3. Not too surprisingly, the main Opposition parties in the South do not take any positively
progressive position, that would challenge the government and its hyped pseudo patriotic
campaign. They only wish to say, its not only the government that is patriotic, they too are
patriotic. This has, as always, allowed the government to plough through its partisan politics and create a very polarised society on which it dominates with Sinhala sentiments. A situation very apparent with this panel’s report too.

4. There is hardly any possibility of the UN SG using his discretion in recommending any of the
conclusions of this report to the UN General Assembly or to the UN HRC for any follow up on it.
The UN in its entire history has not intervened seriously and impartially in any conflict. There are
over 230 UN Resolutions on Israel in relation to the Palestinian struggle, with none given any
serious meaning.

Even the official 04 member UN Fact Finding Team report on Gaza in 2009 September, that
has very strong recommendations to the UN Security Council, has not seen any worthwhile UN
intervention, except for the confusion created by the team Chairman, over the very report he coauthored.

The UN has not proved to date, it is a world body that has enough muscle to work on its own
and is being manipulated by major players in its Security Council, who are all leading arms
manufacturing countries.
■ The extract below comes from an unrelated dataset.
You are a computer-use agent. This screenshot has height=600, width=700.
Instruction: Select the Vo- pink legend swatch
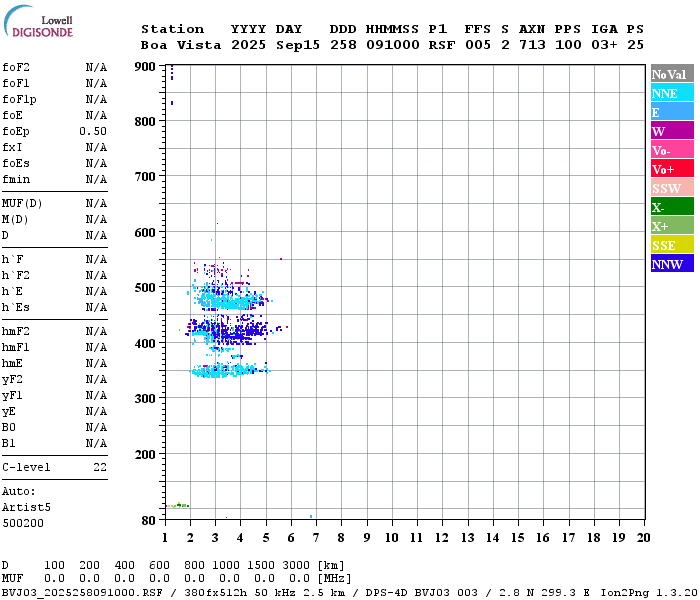671,150
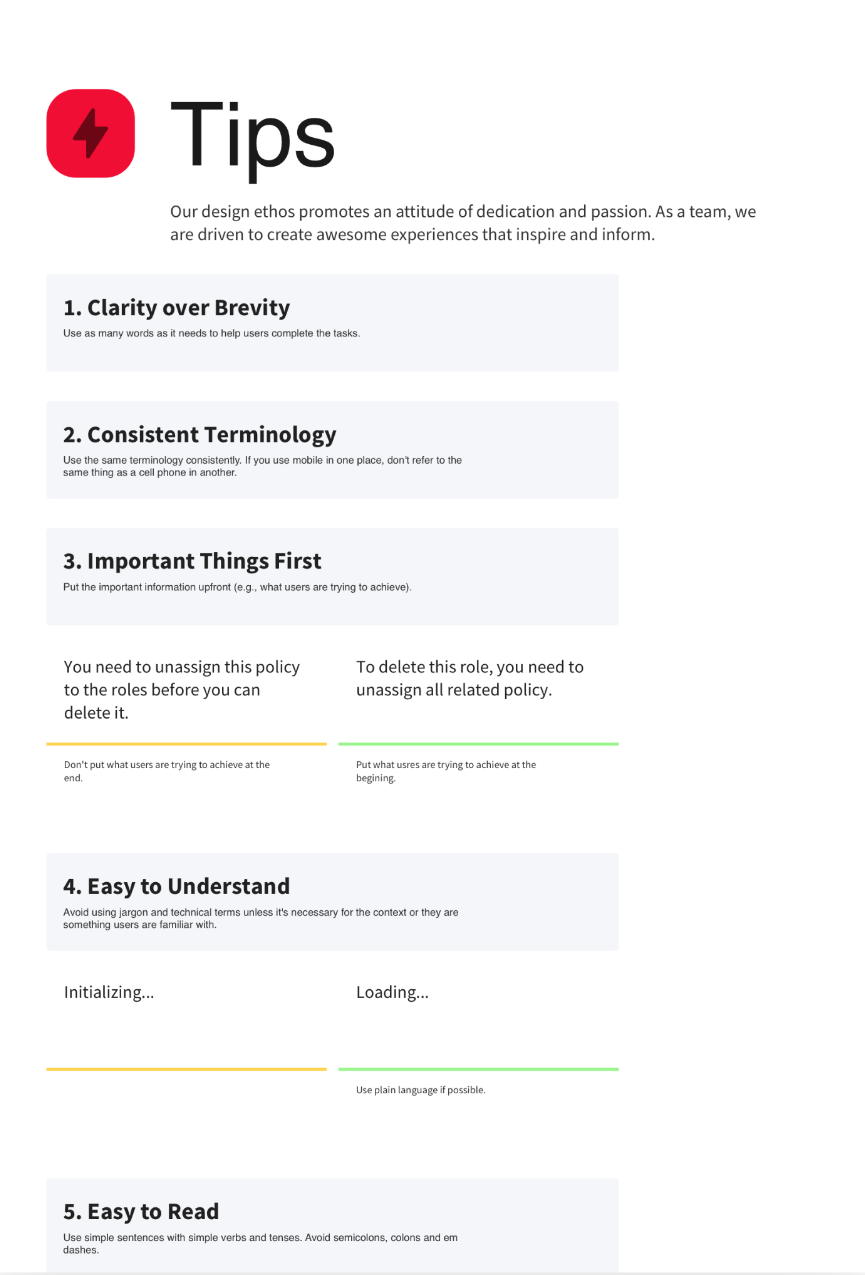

While some countries were pressured to make “statements of concern on civilian casualties”, none ever wanted to stop the war against the LTTE. They think and play the same in this post 9/11 world, where any armed conflict is interpreted as “terrorism” and hence agree on military answers.

5. While conceding that Ban Ki-moon’s advisory panel report is not a serious international
intervention on the Sri Lankan war crimes issue, the CSD believes the contents of the report now available in the public domain as its “executive summary” are not totally new concerns, but
concerns that were being highlighted and discussed in our own society too. It needs to be stressed further, the answers and redress the North and East Tamil people asked for, when they went in front of the Lessons Learnt and Reconciliation Commission (LLRC) established by Presidential decree, are all what this panel report is about. It is on that condition the CSD feels the contents of the report are worthy of serious consideration for reconciliation and in finding answers to the political conflict that needs to be answered democratically.

We do note the government has in the past been apathetic to the issues of the Tamil people and other minorities. This is reason why the international community at times and the Tamil Diaspora most consistently, keep raising humanitarian issues and war crimes. The CSD therefore wish to stress the need to stop all popular Southern campaigns that alienate the North and East further and request the government to immediately reconstitute the All Party Representative Committee (APRC), including the Tamil National Alliance (TNA) and the United National Party (UNP) along with all previous representation, to table the full report it received from the UN SG, to use the political opportunity the panel’s report has thus created.

This we firmly believe would give justice to all who deserve justice, in this post war Sri Lanka
and provide for a more democratic future for all.